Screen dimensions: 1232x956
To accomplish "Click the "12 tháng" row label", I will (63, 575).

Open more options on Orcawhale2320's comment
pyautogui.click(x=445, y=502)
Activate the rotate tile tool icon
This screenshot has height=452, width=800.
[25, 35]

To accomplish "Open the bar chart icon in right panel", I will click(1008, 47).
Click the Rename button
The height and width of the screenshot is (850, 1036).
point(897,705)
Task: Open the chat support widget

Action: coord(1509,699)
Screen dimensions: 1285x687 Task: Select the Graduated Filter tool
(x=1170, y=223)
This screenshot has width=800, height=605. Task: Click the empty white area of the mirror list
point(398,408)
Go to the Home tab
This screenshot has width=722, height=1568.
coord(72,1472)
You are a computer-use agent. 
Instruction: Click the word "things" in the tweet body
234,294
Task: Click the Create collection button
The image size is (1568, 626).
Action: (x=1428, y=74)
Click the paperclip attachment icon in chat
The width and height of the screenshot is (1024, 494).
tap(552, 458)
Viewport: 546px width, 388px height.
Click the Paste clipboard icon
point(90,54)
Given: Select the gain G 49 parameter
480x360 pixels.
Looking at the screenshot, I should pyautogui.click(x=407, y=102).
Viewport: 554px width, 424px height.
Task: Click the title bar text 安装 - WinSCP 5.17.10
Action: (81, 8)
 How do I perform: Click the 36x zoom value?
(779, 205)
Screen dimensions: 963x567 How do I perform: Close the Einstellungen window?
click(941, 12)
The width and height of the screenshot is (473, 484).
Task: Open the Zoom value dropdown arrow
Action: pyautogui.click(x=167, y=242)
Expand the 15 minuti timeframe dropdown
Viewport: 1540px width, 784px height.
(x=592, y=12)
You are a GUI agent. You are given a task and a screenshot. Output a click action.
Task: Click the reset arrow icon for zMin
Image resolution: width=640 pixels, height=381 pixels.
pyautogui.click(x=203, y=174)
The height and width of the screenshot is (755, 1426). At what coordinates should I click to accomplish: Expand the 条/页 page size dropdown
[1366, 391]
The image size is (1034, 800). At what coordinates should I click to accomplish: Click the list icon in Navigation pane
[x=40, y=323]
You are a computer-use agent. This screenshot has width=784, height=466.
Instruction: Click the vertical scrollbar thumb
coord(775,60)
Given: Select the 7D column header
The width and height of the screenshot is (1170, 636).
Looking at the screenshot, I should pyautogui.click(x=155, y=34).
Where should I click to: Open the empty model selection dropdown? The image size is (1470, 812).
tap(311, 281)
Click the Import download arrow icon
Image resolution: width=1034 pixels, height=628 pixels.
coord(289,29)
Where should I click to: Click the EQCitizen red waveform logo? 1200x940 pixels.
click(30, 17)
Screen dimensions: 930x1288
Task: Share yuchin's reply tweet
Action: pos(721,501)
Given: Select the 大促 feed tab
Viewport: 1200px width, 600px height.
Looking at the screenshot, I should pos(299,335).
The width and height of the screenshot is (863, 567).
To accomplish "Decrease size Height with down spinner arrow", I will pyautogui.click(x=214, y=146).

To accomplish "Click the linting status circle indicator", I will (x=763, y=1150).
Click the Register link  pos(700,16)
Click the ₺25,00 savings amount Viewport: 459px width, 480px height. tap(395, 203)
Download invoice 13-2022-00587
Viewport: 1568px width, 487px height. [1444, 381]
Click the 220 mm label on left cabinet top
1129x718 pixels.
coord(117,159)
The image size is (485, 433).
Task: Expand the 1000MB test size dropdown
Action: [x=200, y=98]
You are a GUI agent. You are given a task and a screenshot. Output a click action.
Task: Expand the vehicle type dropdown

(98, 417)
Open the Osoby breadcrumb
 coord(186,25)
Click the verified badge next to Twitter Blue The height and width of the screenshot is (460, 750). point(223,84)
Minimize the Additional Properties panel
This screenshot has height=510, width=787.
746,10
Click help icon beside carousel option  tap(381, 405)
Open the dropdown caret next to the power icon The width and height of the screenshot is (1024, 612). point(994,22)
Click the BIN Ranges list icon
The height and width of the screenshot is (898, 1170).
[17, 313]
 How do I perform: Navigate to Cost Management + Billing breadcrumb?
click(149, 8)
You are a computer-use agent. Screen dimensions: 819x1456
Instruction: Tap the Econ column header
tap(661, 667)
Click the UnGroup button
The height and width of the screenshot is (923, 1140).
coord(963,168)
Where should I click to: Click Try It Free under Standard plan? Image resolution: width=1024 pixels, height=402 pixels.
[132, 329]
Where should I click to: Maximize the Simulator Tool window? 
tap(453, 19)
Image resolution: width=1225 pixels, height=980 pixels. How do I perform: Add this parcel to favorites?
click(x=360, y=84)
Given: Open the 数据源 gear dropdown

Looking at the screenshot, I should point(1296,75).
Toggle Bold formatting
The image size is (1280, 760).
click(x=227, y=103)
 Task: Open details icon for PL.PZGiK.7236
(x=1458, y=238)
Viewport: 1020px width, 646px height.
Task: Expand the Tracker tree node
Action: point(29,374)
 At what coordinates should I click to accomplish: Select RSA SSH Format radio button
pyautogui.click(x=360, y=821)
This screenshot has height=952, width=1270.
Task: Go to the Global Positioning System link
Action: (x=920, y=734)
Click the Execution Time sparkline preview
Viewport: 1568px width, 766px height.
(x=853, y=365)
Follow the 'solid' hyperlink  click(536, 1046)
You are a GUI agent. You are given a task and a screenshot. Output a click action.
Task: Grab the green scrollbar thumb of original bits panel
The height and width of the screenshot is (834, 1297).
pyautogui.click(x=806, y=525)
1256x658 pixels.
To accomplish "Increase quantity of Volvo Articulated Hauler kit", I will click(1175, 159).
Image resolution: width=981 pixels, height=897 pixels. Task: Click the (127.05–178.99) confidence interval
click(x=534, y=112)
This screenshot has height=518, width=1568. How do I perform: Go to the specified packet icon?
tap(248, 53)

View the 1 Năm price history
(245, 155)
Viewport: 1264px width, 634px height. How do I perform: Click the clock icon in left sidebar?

### PROBLEM DETAILS
Your answer should be a single number: how many lines of the material contain "label".

### TASK OUTPUT
2